Мы приблизились, прельщенные этим ответом. Однако вырвавшийся у нашего сопровождающего жест дал нам понять, что этот шаг был преждевремен. «Ну-ну! — проворчал хозяин кафе, нахмурив брови. — И сколько же чашек вам нужно?» — «Пять». — «И самых больших, какие только найдутся!» — отважился высказаться Александр. Трактирщик пробурчал что-то по-испански. «Что он говорит?» — поинтересовался я. «Он сказал, что чашки они и есть чашки». — «И что их не делают нарочно для нас», — добавил Буланже, который все понял. «Это уж точно!» — произнес хозяин.

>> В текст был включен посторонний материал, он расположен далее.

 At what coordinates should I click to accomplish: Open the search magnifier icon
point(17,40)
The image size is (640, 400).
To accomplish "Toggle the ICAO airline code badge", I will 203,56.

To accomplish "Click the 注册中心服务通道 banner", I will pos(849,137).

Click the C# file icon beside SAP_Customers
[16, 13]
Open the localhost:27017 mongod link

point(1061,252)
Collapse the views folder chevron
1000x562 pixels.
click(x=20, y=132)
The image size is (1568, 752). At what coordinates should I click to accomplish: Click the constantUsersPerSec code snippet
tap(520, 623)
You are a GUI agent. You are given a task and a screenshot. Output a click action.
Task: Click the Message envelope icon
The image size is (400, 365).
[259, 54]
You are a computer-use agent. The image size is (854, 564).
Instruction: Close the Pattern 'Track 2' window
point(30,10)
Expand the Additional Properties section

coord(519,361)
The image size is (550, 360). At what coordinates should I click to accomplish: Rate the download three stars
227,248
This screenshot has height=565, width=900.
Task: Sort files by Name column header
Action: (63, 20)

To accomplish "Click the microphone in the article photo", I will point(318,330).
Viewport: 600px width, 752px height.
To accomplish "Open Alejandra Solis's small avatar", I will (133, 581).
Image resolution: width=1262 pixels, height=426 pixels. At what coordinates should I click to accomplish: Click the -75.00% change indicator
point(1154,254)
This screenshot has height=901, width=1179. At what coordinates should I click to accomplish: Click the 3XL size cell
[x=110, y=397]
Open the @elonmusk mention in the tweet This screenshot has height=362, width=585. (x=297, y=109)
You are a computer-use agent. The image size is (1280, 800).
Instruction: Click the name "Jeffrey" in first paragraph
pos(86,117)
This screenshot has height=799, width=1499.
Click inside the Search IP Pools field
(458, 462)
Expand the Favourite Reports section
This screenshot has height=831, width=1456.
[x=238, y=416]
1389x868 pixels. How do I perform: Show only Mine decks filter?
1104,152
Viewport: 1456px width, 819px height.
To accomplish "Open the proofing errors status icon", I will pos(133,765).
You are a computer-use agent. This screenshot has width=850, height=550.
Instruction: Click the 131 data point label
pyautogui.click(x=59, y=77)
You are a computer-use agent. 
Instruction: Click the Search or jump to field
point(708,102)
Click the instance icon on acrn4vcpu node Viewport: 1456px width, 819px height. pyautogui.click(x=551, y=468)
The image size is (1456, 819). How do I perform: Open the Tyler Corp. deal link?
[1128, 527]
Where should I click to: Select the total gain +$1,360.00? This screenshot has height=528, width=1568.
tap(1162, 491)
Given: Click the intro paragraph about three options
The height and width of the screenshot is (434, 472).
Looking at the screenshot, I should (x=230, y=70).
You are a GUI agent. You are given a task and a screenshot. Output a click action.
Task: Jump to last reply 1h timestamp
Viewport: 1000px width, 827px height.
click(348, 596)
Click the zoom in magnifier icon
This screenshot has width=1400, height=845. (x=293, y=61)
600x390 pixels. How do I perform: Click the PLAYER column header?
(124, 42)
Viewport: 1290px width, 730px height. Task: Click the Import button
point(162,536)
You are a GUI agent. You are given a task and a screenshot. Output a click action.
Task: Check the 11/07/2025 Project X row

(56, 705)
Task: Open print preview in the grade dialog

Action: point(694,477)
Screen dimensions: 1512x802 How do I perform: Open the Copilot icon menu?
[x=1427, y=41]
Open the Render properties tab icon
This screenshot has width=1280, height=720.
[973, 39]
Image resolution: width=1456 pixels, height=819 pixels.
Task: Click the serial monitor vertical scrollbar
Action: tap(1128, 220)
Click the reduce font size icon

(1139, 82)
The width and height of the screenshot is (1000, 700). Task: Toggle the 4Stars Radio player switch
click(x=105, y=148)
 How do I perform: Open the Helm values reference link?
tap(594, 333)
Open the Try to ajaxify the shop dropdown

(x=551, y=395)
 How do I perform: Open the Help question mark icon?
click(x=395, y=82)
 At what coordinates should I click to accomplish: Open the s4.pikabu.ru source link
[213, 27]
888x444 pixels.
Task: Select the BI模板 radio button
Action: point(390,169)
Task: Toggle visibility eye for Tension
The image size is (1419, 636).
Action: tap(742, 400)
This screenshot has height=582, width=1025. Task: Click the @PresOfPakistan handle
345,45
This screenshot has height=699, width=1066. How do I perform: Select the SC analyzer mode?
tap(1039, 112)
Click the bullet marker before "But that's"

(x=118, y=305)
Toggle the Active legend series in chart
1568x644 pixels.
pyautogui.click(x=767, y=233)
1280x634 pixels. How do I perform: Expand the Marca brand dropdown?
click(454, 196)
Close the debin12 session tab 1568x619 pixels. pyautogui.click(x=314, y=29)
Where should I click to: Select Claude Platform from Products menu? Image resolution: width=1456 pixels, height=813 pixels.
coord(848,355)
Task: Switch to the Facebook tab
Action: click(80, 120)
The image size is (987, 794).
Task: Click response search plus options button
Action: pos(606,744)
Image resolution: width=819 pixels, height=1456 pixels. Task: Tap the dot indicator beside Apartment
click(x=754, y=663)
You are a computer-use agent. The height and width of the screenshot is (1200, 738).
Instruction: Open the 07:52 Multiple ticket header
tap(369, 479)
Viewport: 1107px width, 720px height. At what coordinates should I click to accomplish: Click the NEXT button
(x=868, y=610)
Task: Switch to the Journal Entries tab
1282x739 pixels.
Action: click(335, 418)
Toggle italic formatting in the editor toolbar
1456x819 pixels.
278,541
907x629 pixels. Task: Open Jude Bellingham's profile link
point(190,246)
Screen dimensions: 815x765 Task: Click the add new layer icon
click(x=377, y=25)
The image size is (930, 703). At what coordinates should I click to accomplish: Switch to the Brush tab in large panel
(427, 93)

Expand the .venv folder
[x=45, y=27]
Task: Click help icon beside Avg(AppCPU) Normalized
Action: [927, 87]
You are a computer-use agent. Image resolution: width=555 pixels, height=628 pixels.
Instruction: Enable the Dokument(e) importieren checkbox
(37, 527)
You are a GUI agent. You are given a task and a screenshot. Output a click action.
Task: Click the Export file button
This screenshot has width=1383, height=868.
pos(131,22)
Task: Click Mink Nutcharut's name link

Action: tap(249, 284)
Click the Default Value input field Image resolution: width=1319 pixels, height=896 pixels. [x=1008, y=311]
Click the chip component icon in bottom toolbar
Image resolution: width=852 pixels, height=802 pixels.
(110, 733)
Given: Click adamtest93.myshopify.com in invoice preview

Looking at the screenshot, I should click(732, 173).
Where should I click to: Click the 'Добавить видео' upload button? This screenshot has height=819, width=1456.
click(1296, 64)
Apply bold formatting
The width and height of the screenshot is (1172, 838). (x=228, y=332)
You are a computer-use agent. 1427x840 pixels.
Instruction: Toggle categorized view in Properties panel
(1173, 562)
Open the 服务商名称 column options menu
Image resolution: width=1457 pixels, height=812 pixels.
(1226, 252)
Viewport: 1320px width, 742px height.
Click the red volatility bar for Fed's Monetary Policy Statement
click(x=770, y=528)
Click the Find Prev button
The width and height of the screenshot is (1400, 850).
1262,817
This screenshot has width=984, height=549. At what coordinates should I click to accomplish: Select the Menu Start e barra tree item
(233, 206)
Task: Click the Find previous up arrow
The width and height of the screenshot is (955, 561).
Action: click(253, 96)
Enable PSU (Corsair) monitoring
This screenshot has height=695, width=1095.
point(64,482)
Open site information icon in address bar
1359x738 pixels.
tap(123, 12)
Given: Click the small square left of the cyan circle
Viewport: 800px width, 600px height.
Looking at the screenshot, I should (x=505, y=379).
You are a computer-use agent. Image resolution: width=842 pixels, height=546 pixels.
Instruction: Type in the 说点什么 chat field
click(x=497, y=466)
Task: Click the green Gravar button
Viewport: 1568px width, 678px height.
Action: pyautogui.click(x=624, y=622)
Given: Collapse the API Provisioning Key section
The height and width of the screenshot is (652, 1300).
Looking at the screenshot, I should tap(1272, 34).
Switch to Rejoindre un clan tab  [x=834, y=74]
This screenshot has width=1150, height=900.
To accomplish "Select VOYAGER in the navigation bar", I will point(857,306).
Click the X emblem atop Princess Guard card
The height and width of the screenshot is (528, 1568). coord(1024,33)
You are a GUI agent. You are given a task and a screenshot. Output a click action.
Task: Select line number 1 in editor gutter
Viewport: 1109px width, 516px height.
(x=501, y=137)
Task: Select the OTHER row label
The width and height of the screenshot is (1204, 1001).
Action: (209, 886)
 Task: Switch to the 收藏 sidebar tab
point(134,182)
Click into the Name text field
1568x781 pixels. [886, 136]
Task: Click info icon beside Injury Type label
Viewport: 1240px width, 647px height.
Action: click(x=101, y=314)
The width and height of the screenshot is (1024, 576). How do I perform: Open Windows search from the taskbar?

Наш сопровождающий вытащил из кармана сигару и предложил ее трактирщику. Это была настоящая «пуро», привезенная прямо из Гаваны. В глазах хозяина кафе сверкнуло удовольствие, но он тотчас же подавил эту вспышку. «Пять чашек?» — переспросил он. «Да, пять; впрочем, поскольку я не слишком голоден, лично я могу…» Трактирщик прервал его величественным жестом короля, дарующего прощение. «Нет, — произнес он, — Muchacho, пять чашек для этих господ!» Из соседней комнаты послышалось что-то вроде вздоха. «Сейчас вам принесут шоколад», — пояснил наш переводчик. «Ах!» — воскликнули мы все с таким же вздохом. Хозяин кинул на нас презрительный взгляд, зажег гаванскую сигару и принялся смаковать ее с таким надменным видом, словно никакого другого табака он за всю свою жизнь никогда не курил.
Несколько минут спустя вошел мальчик с пятью наперстками, наполненными густой черной жидкостью, которая напоминала зелье, приготовленное какой-нибудь фессалийской колдуньей. На том же подносе стояли пять стаканов с чистой водой и корзинка, наполненная чем-то непонятным — это было нечто вроде маленьких белых и розовых хлебцев продолговатой формы, напоминавших те камушки, какие кладут в клетку щеглам, чтобы они стачивали свой клюв.
Краешком губ мы коснулись шоколадного напитка, опасаясь увидеть, как улетучится, подобно многим другим обманам зрения, эта иллюзия испанского шоколада, которым нас баловали в детстве. Но на этот раз все опасения тут же развеялись. Шоколад был превосходен. К сожалению, его хватило ровно на один глоток. «Нельзя ли попросить еще пять чашек?» — осмелел я. «Десять!» — прошептал Буланже. «Пятнадцать!» — вставил Маке. «Двадцать!» — потребовал Александр. «Тихо! — произнес наш переводчик. — Растворите ваш асукарильо в стакане с водой, пейте и возвращайтесь в карету: если пользуешься чем-то, не надо злоупотреблять». — «А как это растворять?» — спросил я, в то время как мои спутники вдохом втягивали в себя последние капли шоколада, остававшегося на стенках их чашек. «Нет ничего проще, глядите!» Наш спаситель взял кусочек сахара за один конец, а другой его конец погрузил в стакан так, как обмакивают ломтик хлеба в яйце. По мере соприкосновения с водой сахар растворялся, а вода из прозрачной становилась мутной. Мы попробовали эту мутную воду с тем же недоверием, что и шоколад. Вода оказалась вкусной, свежей, ароматной. Все было отличного качества, но в слишком малом количестве.